Lord Leveson’s report has attracted criticism from some who say only one page out of 2000 is dedicated to ‘The relevance of the internet’ (pg 736).

I think such criticism is misplaced. Lord Leveson did absolutely the right thing by not focusing much on the internet.

Firstly, and obviously, it wasn’t in the remit.

Secondly, it’s a topic he doesn’t know much about and if he had tried to offer suggestions on regulation, he would have faced much more ridicule. It would have backfired massively.

Third, Lord Leveson is actually much more nuanced than press reports suggest. He writes that the internet works within an ‘ethical vacuum’, but this too has been misinterpreted. He clarifies this:

"This is not to say for one moment that everything on the internet is therefore unethical. That would be a gross mischaracterisation of the work of very many bloggers and websites which should rightly and fairly be characterised as valuable and professional. The point I am making is a more modest one, namely that the internet does not claim to operate by express ethical standards, so that bloggers and others may, if they choose, act with impunity.

The press, on the other hand, does claim to operate by and adhere to an ethical code of conduct. Publishers of newspapers will be (or, at least, are far more likely to be) far more heavily resourced than most, if not all, bloggers and websites that report news (as opposed to search engines that direct those on line to different sites)."

This is absolutely right, and I fully agree with it.

David Banks tells the Guardian: “Leveson is referred to as a once-in-a-lifetime opportunity, and by ignoring the internet, it’s missing an opportunity.” – but there couldn’t conceivably be any regulation that Leveson could demand of bloggers.

I’m not opposed to a voluntary code of conduct that blog editors could sign up to. There could even be a kitemark that blogs could display to signal this to readers. But this wasn’t within his remit and a new regulatory body could easily draw this up if it so wished. In fact, British bloggers could draw up such a code themselves. There was no reason for Leveson to interfere.

Lastly, there is criticism that the internet itself makes press regulation obsolete. I don’t agree with it and Lord Leveson addresses this too:

"In my view, this argument is flawed for two reasons. Putting to one side publications such as the Mail Online which bind themselves voluntarily to the Editors’ Code of Practice (and which is legitimately proud of the world-wide on line readership that it has built up), the internet does not claim to operate by any particular ethical standards, still less high ones."

This then refers to the earlier point about an ‘ethical vacuum’, and Lord Leveson rightly says that it would be impossible to get regulation going on the internet. But that doesn’t make press regulation redundant.

"The second reason largely flows from the first. There is a qualitative difference between photographs being available online and being displayed, or blazoned, on the front page of a newspaper such as The Sun. The fact of publication in a mass circulation newspaper multiplies and magnifies the intrusion, not simply because more people will be viewing the images, but also because more people will be talking about them."

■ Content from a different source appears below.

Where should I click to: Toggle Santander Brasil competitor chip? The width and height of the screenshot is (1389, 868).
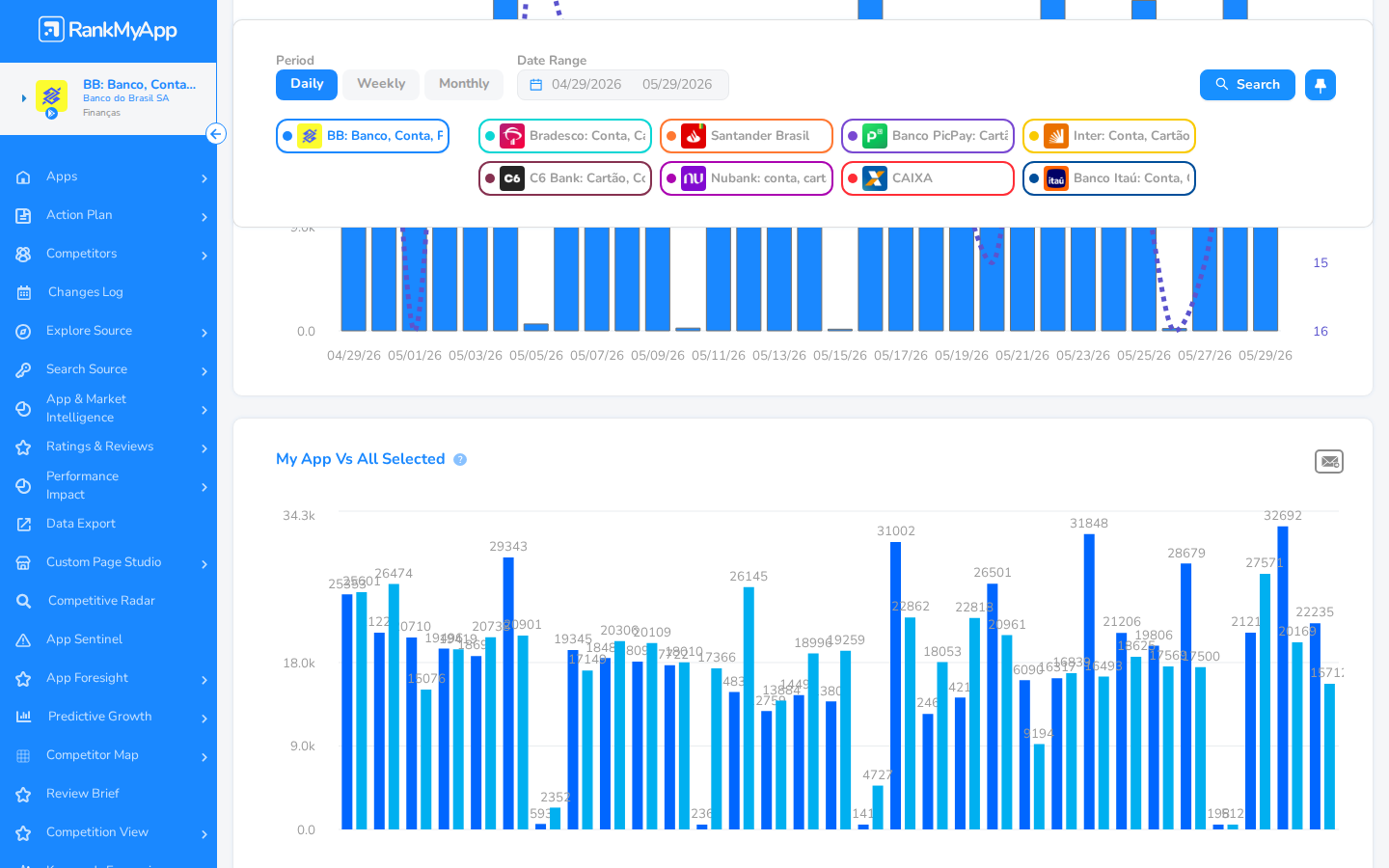747,136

Or to put it another way – the front page of Reddit doesn’t break stories about Westminster policy proposals or scandals like the Daily Mail or The Guardian. The newspapers have diminished power but they are still very powerful in their own right. And a lot of BBC News is driven by the press agenda, which strengthens their influence.

The internet has eaten away at newspaper sales and the rise of social media makes it harder for newspapers to push lies. But for some it also means their stories go further as people share that information. Arguably, the internet has strengthened newspaper brands (especially that of the Guardian and the Mail) than diminished their power.

Mark Twain’s famous quote, “A lie can travel half way around the world while the truth is putting on its shoes” applies even more with the internet. In that sense the internet makes the Leveson inquiry even more relevant and necessary.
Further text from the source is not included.